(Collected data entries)
---

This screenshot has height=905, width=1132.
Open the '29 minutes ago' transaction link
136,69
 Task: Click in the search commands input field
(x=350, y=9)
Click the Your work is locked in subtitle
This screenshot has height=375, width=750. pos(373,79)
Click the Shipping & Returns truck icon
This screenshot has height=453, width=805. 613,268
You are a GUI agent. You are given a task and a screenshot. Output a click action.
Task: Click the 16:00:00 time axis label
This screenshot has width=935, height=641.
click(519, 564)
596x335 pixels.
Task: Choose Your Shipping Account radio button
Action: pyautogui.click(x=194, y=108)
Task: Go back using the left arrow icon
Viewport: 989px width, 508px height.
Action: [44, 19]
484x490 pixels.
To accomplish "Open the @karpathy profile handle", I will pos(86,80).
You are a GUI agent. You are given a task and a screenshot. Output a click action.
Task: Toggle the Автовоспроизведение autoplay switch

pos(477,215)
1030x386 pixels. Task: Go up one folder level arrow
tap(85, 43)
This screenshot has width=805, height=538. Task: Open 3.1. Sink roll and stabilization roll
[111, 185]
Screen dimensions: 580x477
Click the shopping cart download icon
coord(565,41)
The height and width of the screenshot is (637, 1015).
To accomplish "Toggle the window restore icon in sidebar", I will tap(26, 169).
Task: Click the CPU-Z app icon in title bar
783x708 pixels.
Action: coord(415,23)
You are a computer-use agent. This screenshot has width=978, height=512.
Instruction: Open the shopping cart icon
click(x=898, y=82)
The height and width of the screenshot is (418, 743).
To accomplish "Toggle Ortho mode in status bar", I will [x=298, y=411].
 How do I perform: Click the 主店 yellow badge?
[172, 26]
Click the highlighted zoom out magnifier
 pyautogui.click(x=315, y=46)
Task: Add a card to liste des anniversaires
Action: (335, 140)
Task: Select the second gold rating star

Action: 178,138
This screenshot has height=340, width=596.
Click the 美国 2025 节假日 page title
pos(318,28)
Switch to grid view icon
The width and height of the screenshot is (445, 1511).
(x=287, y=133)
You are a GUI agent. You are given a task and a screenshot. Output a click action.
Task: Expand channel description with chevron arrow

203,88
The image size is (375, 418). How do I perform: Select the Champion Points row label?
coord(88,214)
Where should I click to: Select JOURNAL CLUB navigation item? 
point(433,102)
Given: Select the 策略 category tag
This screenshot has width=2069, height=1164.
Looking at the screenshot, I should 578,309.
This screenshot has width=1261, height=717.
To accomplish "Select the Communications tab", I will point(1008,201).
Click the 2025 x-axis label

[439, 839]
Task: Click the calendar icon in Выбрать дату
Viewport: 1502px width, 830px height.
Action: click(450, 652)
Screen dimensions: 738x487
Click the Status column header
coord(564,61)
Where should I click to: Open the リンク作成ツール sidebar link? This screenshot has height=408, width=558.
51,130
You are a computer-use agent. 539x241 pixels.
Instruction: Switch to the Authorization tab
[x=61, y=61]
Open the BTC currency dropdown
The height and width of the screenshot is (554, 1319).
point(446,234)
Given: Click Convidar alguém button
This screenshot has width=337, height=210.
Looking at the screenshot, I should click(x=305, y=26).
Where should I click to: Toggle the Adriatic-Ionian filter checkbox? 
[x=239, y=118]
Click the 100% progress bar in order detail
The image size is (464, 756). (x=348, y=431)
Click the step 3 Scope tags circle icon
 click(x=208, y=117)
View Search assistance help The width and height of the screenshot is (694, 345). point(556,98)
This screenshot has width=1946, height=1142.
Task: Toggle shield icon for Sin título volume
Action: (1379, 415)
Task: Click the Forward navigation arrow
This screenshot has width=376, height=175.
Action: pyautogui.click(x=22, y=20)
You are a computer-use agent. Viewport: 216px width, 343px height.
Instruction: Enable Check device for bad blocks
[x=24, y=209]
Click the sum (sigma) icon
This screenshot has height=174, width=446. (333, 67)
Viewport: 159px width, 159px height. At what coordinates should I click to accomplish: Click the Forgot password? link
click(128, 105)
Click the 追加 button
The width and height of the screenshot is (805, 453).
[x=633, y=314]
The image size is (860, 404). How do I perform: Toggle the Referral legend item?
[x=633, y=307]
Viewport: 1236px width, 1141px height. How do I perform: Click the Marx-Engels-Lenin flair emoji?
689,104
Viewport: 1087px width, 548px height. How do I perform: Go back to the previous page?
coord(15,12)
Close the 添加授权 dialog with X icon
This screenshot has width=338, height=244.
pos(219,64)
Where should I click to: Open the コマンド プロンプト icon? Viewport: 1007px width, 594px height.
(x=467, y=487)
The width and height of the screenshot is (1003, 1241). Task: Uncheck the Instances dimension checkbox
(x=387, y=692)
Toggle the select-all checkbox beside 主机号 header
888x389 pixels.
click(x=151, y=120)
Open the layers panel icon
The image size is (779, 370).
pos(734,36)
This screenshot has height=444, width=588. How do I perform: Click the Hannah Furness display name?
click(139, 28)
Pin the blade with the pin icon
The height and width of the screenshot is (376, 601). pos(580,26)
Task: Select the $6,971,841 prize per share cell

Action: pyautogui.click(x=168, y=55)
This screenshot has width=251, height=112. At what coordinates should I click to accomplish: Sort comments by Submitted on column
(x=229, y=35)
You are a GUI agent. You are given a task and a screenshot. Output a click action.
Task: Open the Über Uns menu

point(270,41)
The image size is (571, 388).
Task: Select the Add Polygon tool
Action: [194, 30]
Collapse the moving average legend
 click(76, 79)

---

Start with the first line of the data and print every line exactly. The line containing "Task: Click the 16:00:00 time axis label" is the last one to include.

### Written reply
This screenshot has height=905, width=1132.
Open the '29 minutes ago' transaction link
136,69
 Task: Click in the search commands input field
(x=350, y=9)
Click the Your work is locked in subtitle
This screenshot has height=375, width=750. pos(373,79)
Click the Shipping & Returns truck icon
This screenshot has height=453, width=805. 613,268
You are a GUI agent. You are given a task and a screenshot. Output a click action.
Task: Click the 16:00:00 time axis label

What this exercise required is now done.